◆ Your instructions ◆
In the entries below, count each line where "Given" appears. Give the total and nothing more.

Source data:
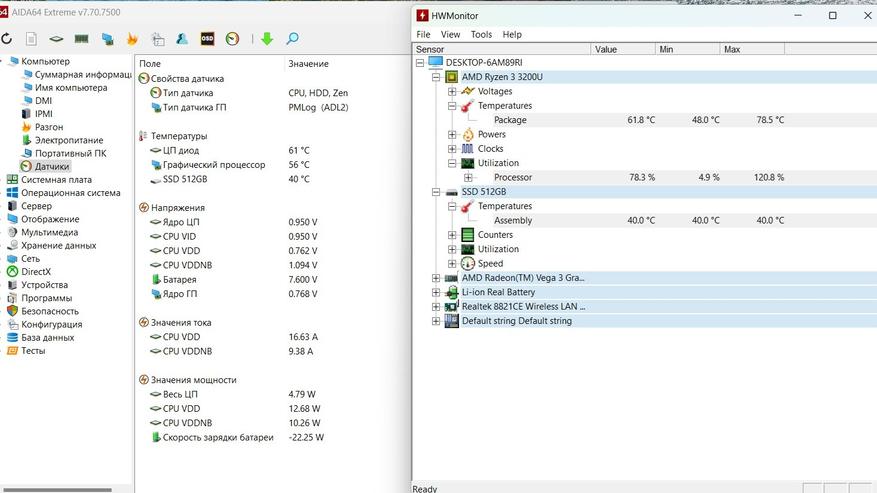Viewport: 877px width, 493px height.
Task: Click the flame stability test icon
Action: coord(132,39)
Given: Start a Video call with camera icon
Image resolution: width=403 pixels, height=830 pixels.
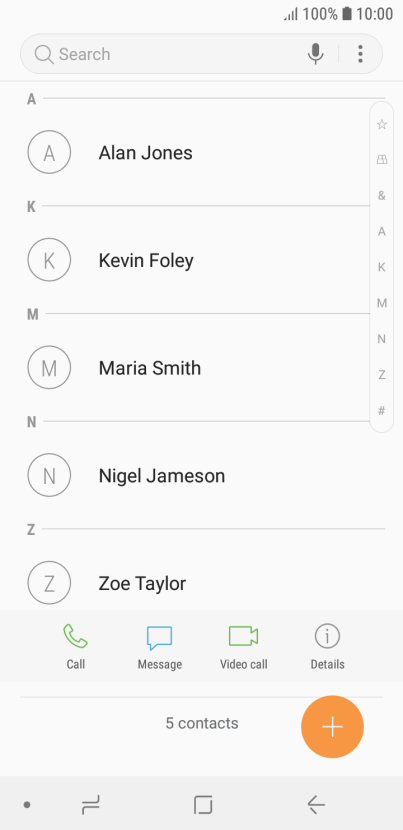Looking at the screenshot, I should (x=244, y=636).
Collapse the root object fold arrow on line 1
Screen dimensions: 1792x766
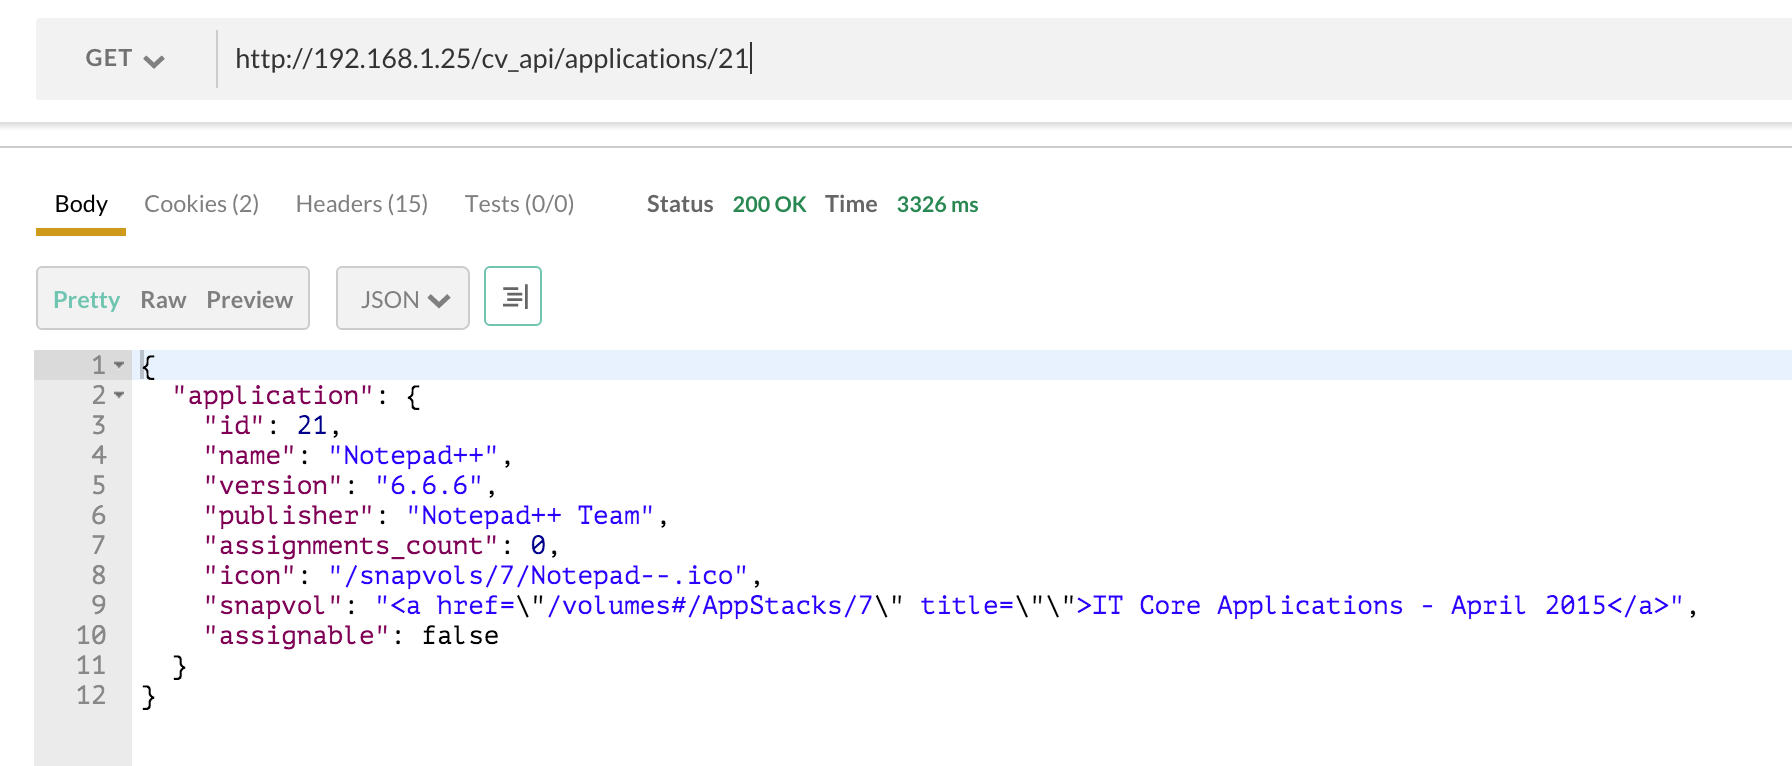pyautogui.click(x=119, y=365)
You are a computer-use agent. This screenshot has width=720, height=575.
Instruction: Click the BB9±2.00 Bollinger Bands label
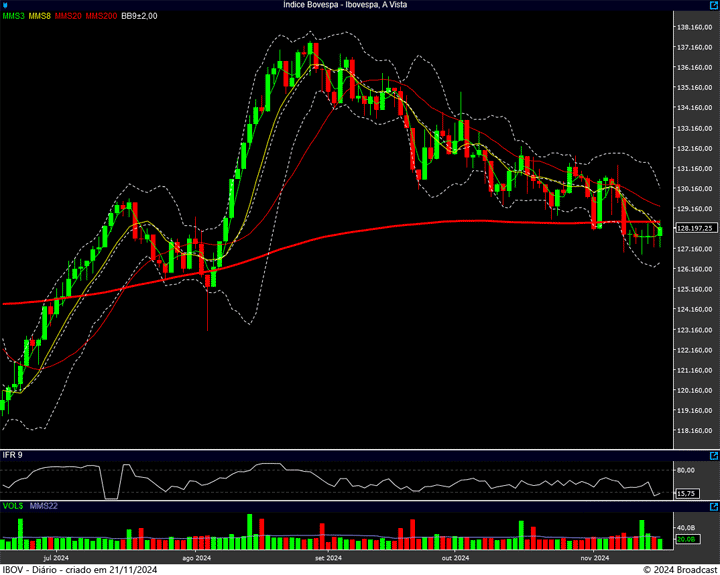tap(139, 16)
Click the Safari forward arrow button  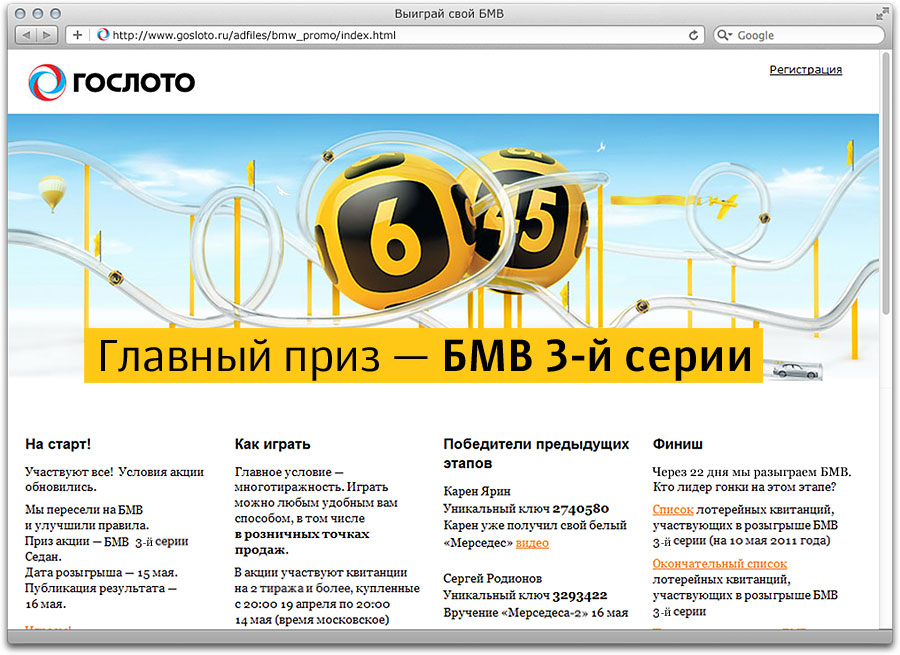47,35
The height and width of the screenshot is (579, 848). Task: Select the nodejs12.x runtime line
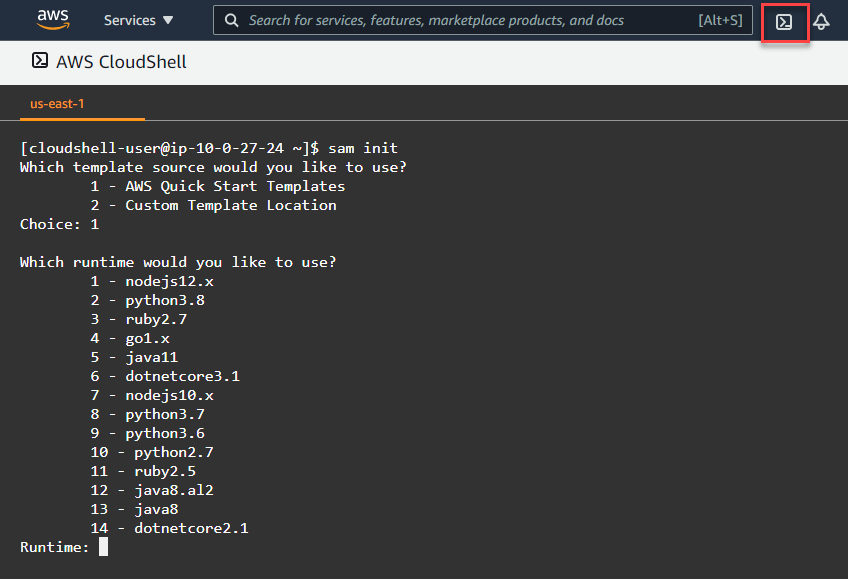click(x=152, y=281)
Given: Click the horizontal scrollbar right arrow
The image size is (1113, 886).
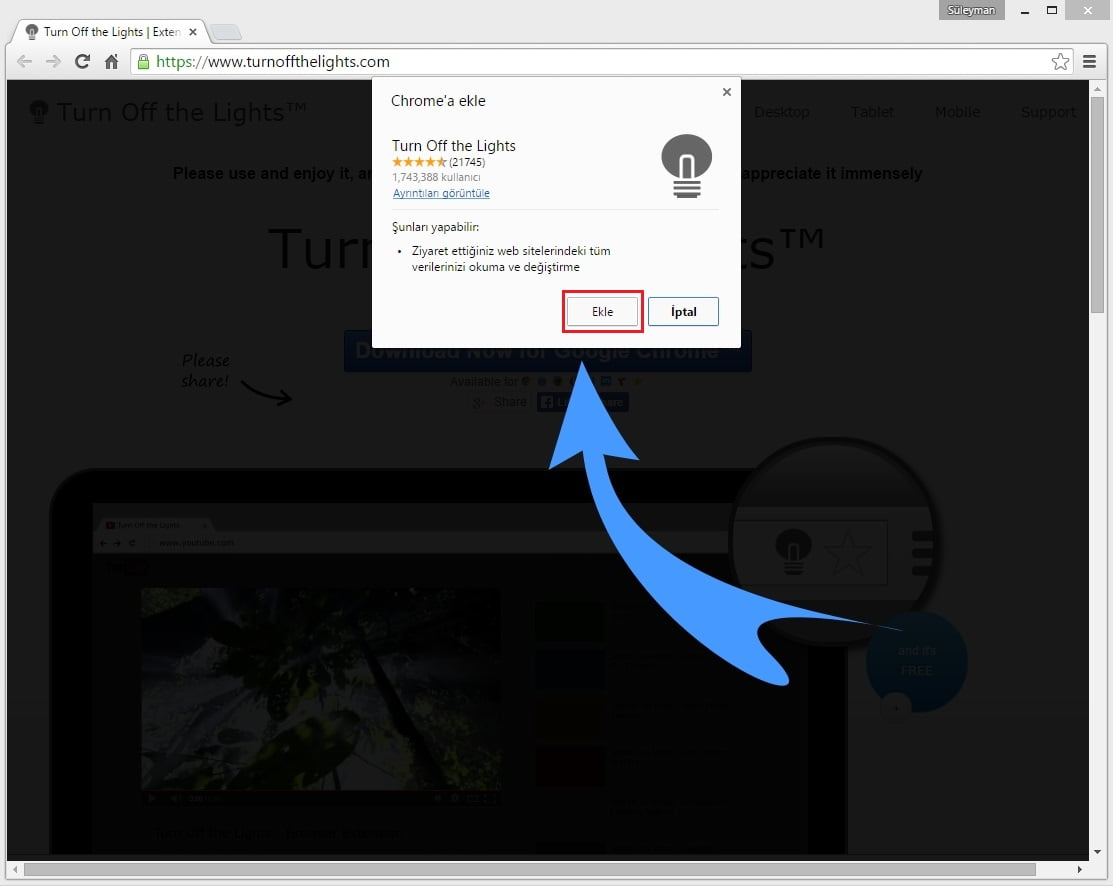Looking at the screenshot, I should (x=1081, y=869).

◆ Solution for this task ◆
2